The L&L Blog  /  Scrivener

A brief history of Scrivener: Part 1

You know what gets my goat? When people accuse Scrivener - which hasn't even reached version 1.0 yet - of being a rip-off of Ulysses. Let me get this straight: Ulysses is a wonderful application, but it is an original implementation and not an original idea. If you've been on a Mac for a while, you might remember a program called Z-Write. It had a list of documents on the left, and you clicked on one to select it and edit it in the text view on the right. It was around long before Ulysses, but it was nowhere near as sophisticated or beautiful. So in all fairness, if you are a long-time Mac user, you could be forgiven for thinking that Ulysses is the only software of its kind aimed specifically at writers. But I came to the Mac two years ago after being a long-time PC user, and the PC has been rife for some time with applications trying to do what Ulysses does so well: provide an organisational tool for writers. There is WriteWay Pro, WriteItNow!, NewNovelist, Liquid Story Binder and, by far the best in my opinion, RoughDraft, to name but a few. All of them have some form of list of contents next to a text view for editing a chapter or scene, and they all allow you to keep separate notes for each chunk of text. Sound familiar?

Oh, and you know what? You never hear anybody complain that Nisus Writer or Mellel are rip-offs of Microsoft Word.

But anyway. The thing about programs aimed at writers is that no one program is going to suit all writers, because all writers work in different ways. Had Ulysses or any of the other writing software programs out there suited the way I write, you can be sure that I would never have created Scrivener. What would be the point? It's not like I'm ever going to make much money out of Scrivener; my only motivation for creating it is that I want software that suits me (more on that later). When I first bought my old iBook, I scoured the net for OS X writing applications, hoping to find the killer app that had eluded me on the PC. When I came across Ulysses, I thought I'd found it. The interface for me came to represent what I was beginning to love about OS X: simplicity and cool. The killer for me was that Ulysses is plain text, though: no formatting whatsoever. Now, I like being a little experimental in the appearance of my text. I'm a Vonnegut fan, so I may well want to put sketches or pictures into my text. (For a really good example of a work that plays with formatting, incidentally, read The Only Good Thing Anyone Has Ever Done by Sandra Newman. It's all written in bullet points and lists, but it is tremendously moving.) I like the way Salinger adds emphasis to certain syllables of dialogue, so I often do the same, and I didn't want to have to look at text that looks like this while editing: "//Per//fect," he said, "That's //just// what we need." There was another killer for me, too: no hierarchical organisation in the list of documents. I wanted a bit more control in that area. And I know I'm not alone, because the Blue-Tec forums get about a dozen requests a week for italics and hierarchical folders. But Blue-Tec won't do it, and good for them. Good for them, because they have a very strong design philosophy and they're sticking to it. They have something that is beautiful and unique and a lot of users love it, and they shouldn't try to change it into something it's not for those of us who don't work like that. But those of us who don't work like that have to look elsewhere, and that is where Scrivener comes in.

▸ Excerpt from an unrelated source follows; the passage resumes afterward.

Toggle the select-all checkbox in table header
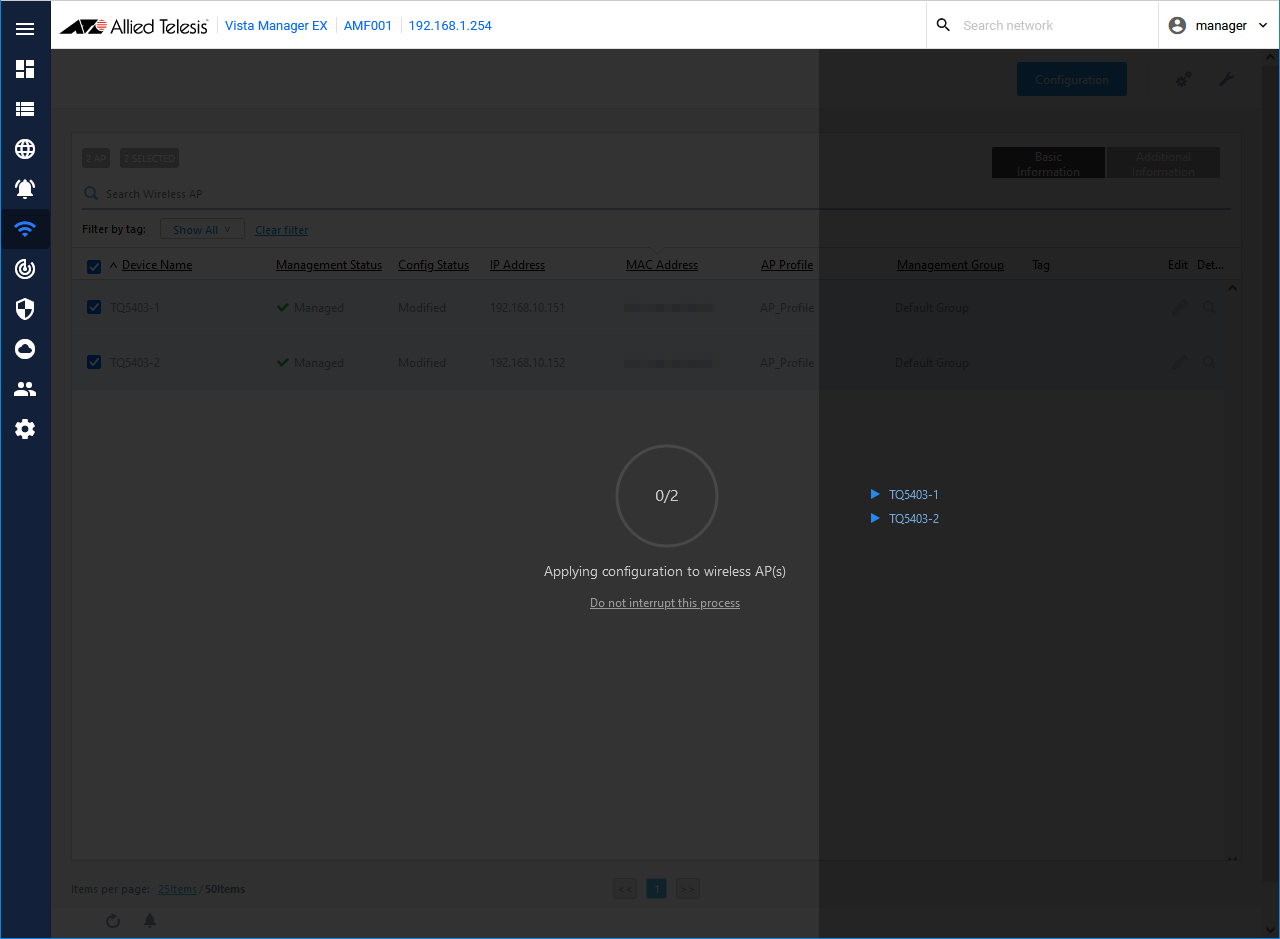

Was Scrivener influenced by Ulysses? Most certainly. In particular, the full screen mode and the idea of being able to assign each document a label and status were lifted straight from Ulysses. There was no way I could make my perfect writing software without them. But did the whole idea for Scrivener come from Ulysses? Definitely not. The idea for Scrivener came to me back when I was using a PC. Back then it was going to be called BookTree and it was just a pipe dream; it wasn't until I discovered the ease of coding applications for OS X that it became a reality.